People have a strong aversion to admitting they’re shit. For some reason, they think if they don’t admit it, then no one will think it. Like a confession is the only way they’ll ever get caught. Yeah, your horrible behaviour and the endless stream of bollocks coming out of your mouth are all just circumstantial evidence, it’ll never stand up in court. What a genius legal mind you have.
“I was hoping you would be a man of your word,” I said. “But if you don’t want to keep your end of the deal, I suppose there’s not much I can do about it. You should probably get your affairs in order and arrange for your successor. The Golden God isn’t going to be pleased.”
“Is that a threat? You think your little tricks are fooling anyone? Golden God… Ha! Why, you aren’t anymore favoured by the Golden God than I am.”
“Royn,” said Damcar. “He is the Golden God’s emissary. Ask Uncle Malmur.”
Royn reacted to the mention of Malmur’s name. “What does Malmur have to do with anything?”
“Nothing,” I said. “You should make your own decision, and then live by it. For however long that might be.”
It was fun playing the confident arsehole. The men gathered around Royn looked ready to get stuck in, but I could tell they had doubt in their minds. They had somehow been overpowered by me — who wouldn’t doubt themselves after that? Even if it was a trick, it was a trick that worked. Which made it the same as not a trick.
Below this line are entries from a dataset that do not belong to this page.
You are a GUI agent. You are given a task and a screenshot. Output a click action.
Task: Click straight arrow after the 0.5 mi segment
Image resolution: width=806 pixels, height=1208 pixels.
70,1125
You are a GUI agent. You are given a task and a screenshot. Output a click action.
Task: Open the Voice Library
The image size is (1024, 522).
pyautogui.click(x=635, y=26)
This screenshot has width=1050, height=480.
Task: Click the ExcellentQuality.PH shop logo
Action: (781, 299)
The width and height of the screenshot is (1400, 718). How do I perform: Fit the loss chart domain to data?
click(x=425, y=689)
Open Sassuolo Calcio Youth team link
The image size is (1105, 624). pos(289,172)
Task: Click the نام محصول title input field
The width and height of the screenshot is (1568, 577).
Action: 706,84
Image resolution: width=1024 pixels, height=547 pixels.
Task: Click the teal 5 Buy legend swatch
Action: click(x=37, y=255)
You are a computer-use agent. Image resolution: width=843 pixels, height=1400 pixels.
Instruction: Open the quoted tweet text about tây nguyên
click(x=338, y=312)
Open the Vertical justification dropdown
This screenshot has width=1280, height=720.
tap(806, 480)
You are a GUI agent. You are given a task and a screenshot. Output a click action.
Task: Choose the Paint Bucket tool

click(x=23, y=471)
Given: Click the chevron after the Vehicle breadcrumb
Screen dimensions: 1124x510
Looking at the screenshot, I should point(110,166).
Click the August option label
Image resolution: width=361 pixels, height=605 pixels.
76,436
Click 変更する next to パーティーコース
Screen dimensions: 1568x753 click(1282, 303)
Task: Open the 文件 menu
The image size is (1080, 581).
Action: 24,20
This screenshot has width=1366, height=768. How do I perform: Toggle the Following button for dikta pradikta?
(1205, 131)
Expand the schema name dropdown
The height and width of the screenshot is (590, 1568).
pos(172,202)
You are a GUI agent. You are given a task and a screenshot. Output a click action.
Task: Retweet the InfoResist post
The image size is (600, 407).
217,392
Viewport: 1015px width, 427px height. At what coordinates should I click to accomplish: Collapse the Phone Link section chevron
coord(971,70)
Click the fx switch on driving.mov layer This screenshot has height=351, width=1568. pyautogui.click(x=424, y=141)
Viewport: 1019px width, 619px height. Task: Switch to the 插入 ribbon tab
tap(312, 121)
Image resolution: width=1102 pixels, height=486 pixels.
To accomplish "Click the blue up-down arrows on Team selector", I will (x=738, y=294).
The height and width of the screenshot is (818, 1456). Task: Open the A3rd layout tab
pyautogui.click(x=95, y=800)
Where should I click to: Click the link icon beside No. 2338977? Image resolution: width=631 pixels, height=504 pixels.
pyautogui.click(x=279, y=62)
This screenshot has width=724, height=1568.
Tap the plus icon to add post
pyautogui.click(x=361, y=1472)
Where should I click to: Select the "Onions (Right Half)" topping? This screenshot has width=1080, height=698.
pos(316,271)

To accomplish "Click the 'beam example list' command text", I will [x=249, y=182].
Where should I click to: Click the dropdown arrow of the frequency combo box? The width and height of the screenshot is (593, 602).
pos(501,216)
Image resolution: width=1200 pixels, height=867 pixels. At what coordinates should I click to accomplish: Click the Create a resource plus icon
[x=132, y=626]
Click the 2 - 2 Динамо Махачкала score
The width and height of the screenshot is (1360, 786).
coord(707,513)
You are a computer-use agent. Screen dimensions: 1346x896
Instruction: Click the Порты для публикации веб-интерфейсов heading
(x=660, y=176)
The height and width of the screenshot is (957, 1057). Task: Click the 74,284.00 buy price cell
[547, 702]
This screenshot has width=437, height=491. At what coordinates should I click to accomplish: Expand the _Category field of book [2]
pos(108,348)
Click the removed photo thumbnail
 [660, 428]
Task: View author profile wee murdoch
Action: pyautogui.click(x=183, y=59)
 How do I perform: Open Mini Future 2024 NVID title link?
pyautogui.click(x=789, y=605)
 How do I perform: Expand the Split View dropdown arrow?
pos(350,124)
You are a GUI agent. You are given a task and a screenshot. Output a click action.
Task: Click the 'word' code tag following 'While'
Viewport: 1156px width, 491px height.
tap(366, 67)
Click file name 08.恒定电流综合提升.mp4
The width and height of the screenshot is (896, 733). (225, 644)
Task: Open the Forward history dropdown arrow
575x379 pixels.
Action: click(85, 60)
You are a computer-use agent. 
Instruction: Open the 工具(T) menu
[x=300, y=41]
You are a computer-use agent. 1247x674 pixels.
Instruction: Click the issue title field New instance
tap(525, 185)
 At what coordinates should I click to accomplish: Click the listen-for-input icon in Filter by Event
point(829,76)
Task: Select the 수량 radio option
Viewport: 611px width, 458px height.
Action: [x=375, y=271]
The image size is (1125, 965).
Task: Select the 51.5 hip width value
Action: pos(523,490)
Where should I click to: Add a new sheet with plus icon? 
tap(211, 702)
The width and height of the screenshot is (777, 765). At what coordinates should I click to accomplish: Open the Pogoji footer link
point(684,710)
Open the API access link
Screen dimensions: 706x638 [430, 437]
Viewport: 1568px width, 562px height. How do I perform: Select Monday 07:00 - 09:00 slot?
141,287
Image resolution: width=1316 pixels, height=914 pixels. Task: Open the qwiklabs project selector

One of Royn’s men leaned in and whispered something in his ear. Maybe he’d heard about what had happened last night on Fish Row. Royn’s expression changed. From intense fury to medium fury with a light sprinkling of mild consternation.
Then he laughed, the way people fake laugh when they realise they’re fucked, but they think no one else has noticed. “Very well. The head of the Seafarer’s Union keeps his word. You shall have your boat. It will take a few hours to arrange and get it ready.” He signalled one of his guys to go take care of it. Or to go get the torture chamber ready.
There was still an excellent chance he would have me taken out when no one was looking. Or when everyone was looking. But at least he had accepted the loss. On the surface, he was putting on a brave face, but deep down he knew the truth. He had lost a running race to a fat man. His world would never be the same again.
“Why don’t we go to my favourite tavern and have a drink?” he said.
“Actually, I haven’t had breakfast yet. Any chance we could grab a bite to eat?”
He was happy to buy me breakfast. You might think it isn’t easy eating with assorted goons giving you death stares, but made me feel quite nostalgic.
Give him his due, once he got over the initial shock, Royn didn’t hold a grudge. Not out in the open. He had calmed down very quickly. Too quickly. I still expected a bait and switch at some point.
I told him I’d put in a good word for him with the big guy upstairs (who was actually downstairs not very far from here). We made some agreements about not putting his men in danger — they would drop us off and wait for us to return. Sure they would.
He probably thought the best way to get his revenge was to take me to the island and my fate would be sealed. He may well have been right.